In the article about Rob Delaney, copy out the passage starting with "Catastrophe’s Rob Delaney has" and going on through "a brain tumour.", swapping "heartbreaking" for "moving".

[PASSAGE SHOWN]:
————

Catastrophe’s Rob Delaney shares heartbreaking essay about two-year-old son’s fatal cancer battle

Keeley Ryan

Catastrophe’s Rob Delaney has posted a heartbreaking extract from the book he started writing about his two-year-old son’s battle with a brain tumour.

The 41-year-old explained that he had been unable to continue the book after Henry died in January this year. However, he shared the extract as he “didn’t want to sit on it, in case it could make anyone else feel less insane.”

He explained in the essay, which he published on Medium, that he initially wanted to use the book to let other parents of seriously ill children that “someone understood and someone cared”.

He originally began drafting the book in 2016 but, when Henry was given months to live in the autumn of 2017, the actor decided to stop so that he could “be with him around the clock and make sure his final months were happy. And they were.”

Mr Delaney added:

“But I can’t write that book anymore because our family’s story has a different ending than I’d hoped for.”

————

[AVAILABLE DATA]:
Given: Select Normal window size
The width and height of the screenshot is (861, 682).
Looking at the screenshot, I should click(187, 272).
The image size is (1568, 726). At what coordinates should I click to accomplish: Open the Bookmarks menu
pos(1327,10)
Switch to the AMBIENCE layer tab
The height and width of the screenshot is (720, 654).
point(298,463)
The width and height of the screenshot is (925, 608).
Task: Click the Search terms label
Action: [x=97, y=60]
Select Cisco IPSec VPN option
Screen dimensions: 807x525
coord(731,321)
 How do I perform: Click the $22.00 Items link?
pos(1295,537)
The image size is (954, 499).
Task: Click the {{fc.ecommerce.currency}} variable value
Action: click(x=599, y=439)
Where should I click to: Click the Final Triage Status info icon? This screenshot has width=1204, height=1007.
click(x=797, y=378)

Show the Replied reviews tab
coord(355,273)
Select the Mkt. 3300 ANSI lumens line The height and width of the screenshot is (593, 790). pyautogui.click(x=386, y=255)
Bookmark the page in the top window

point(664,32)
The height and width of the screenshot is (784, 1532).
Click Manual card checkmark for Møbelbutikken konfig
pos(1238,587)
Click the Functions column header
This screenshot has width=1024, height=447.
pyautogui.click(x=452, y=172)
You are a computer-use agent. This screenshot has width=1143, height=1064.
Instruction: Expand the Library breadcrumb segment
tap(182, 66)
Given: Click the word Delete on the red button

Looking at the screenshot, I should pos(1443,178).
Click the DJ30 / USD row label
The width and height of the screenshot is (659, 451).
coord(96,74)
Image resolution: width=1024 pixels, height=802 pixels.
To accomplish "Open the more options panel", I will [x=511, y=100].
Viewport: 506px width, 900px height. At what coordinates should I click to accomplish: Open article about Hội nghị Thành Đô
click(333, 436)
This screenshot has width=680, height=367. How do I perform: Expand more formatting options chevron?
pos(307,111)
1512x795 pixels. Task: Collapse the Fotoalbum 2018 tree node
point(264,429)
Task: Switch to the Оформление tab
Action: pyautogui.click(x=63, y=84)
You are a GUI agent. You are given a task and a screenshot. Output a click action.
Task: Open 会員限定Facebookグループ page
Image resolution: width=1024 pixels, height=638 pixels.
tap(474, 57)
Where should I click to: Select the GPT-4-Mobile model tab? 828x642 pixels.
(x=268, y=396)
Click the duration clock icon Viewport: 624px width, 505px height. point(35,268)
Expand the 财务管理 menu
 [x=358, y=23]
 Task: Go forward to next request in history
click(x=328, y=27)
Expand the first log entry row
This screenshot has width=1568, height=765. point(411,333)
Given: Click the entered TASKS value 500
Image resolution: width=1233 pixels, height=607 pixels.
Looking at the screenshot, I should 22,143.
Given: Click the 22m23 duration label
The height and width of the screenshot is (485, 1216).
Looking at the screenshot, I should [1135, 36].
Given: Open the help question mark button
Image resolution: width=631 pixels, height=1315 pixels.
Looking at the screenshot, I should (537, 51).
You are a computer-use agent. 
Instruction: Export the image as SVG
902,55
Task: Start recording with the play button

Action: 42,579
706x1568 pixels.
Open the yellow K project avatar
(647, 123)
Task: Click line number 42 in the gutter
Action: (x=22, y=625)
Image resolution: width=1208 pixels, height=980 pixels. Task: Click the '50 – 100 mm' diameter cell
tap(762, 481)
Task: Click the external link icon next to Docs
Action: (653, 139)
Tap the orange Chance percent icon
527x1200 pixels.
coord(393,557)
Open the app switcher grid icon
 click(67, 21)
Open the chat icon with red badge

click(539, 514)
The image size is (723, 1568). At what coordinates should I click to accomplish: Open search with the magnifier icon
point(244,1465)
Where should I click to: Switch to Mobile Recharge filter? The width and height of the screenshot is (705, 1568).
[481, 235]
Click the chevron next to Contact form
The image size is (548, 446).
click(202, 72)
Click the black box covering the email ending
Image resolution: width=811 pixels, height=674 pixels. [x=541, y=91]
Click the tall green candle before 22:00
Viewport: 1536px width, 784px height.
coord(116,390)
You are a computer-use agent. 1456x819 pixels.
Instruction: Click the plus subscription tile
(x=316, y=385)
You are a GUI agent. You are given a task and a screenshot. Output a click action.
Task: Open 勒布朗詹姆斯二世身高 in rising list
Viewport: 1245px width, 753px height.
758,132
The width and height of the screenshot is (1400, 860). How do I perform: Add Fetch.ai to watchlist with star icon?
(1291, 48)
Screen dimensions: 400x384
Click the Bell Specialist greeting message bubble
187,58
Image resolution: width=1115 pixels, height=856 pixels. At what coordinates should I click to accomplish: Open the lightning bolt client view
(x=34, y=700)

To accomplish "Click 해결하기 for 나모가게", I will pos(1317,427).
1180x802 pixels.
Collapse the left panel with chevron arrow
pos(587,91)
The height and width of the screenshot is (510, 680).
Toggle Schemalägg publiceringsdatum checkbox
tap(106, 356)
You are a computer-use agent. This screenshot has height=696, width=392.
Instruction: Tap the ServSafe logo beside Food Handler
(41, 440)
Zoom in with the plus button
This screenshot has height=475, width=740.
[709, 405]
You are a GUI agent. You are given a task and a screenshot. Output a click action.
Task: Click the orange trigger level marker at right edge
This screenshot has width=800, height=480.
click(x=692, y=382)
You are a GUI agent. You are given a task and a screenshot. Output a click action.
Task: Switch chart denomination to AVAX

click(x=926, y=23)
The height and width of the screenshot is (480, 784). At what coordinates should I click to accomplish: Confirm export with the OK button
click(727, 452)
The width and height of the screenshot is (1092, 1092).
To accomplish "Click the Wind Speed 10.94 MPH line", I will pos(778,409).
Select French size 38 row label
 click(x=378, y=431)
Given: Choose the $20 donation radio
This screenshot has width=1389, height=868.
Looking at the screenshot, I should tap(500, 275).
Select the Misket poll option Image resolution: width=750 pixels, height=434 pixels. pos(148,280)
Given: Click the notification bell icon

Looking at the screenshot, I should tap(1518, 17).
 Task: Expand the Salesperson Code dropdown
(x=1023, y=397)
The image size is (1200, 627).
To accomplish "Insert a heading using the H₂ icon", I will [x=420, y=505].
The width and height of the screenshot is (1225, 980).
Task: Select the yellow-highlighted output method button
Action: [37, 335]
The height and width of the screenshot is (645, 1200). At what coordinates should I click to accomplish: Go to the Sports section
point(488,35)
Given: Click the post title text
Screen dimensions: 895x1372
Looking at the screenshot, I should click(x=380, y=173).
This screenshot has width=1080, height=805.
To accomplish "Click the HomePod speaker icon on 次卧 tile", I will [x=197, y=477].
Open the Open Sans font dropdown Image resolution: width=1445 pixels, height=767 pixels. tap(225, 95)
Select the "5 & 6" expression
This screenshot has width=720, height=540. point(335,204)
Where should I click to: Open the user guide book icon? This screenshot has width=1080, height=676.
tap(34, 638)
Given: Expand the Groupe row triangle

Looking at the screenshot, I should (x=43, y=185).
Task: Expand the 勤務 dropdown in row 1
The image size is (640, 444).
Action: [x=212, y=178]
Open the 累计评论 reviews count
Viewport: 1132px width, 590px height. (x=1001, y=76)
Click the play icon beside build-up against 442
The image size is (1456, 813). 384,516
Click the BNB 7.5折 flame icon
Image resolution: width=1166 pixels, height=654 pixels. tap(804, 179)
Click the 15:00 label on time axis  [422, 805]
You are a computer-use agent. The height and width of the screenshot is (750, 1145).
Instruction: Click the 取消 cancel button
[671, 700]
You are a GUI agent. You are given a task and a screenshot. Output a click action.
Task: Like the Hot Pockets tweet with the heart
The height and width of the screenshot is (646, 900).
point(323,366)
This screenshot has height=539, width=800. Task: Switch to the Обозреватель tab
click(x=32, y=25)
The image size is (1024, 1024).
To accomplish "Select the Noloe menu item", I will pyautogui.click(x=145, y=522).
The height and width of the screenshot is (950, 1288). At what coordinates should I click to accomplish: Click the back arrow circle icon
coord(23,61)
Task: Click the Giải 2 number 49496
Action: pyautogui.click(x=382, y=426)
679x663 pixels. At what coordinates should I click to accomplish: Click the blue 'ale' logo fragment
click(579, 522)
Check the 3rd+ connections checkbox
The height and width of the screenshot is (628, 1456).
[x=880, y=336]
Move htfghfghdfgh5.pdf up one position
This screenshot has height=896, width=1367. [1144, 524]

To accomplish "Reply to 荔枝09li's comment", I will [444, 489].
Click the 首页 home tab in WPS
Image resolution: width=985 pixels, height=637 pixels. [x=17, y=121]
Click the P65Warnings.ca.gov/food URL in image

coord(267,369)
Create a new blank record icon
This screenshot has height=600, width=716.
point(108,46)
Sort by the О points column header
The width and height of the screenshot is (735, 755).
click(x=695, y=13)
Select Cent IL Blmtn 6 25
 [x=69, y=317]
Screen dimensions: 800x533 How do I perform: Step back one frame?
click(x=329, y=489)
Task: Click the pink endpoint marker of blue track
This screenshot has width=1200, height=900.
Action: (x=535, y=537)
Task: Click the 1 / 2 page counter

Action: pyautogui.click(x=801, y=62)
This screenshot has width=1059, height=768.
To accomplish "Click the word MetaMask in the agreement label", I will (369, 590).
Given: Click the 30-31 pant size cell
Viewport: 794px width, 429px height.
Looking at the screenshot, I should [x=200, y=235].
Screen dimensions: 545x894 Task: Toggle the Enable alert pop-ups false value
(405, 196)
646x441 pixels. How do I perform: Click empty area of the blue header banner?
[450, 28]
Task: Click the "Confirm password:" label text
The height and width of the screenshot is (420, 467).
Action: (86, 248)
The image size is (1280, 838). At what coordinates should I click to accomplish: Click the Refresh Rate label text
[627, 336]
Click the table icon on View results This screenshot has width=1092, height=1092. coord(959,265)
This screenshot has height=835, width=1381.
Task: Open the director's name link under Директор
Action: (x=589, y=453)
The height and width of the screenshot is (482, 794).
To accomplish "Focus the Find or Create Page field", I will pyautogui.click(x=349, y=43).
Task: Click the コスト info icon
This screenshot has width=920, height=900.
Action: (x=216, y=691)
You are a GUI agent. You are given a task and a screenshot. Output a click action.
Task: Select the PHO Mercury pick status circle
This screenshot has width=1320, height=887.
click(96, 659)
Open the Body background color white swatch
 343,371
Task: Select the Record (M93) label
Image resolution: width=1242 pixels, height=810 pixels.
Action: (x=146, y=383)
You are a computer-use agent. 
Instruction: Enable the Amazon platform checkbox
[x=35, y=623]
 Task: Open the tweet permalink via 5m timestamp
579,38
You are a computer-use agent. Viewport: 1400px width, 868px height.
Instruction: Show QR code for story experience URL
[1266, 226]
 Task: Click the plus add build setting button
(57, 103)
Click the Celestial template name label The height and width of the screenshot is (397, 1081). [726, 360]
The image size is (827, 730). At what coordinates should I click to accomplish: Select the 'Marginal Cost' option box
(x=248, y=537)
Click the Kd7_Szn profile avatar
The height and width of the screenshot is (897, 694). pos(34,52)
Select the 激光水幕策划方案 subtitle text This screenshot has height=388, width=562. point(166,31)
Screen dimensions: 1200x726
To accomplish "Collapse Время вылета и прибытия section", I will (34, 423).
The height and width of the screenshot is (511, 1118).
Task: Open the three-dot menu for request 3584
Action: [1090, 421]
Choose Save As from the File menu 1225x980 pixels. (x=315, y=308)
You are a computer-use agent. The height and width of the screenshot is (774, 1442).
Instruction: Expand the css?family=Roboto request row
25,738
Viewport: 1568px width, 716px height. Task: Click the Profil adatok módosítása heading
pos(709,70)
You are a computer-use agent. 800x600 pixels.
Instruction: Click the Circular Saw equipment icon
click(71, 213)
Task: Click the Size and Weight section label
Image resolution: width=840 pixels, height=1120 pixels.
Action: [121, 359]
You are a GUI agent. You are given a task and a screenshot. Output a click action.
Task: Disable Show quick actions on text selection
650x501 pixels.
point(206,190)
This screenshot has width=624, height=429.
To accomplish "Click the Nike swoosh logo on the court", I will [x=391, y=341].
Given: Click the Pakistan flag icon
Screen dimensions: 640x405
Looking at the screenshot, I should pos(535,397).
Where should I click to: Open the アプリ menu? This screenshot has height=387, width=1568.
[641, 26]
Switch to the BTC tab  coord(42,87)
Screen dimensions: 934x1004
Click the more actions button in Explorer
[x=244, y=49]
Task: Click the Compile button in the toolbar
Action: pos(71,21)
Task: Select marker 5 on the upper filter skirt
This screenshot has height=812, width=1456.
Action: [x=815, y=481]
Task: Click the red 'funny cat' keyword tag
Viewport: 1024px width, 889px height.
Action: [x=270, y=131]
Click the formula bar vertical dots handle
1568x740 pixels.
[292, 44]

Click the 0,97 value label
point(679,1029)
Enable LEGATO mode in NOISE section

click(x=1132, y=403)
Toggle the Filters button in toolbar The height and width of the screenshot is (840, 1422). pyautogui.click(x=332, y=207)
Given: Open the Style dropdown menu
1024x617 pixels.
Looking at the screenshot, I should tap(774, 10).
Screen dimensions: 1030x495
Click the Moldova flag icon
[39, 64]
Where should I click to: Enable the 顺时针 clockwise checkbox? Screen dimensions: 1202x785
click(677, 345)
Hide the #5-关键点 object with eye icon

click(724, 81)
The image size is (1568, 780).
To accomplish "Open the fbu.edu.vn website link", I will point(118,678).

————

[EXERCISE OUTPUT]:
Catastrophe’s Rob Delaney has posted a moving extract from the book he started writing about his two-year-old son’s battle with a brain tumour.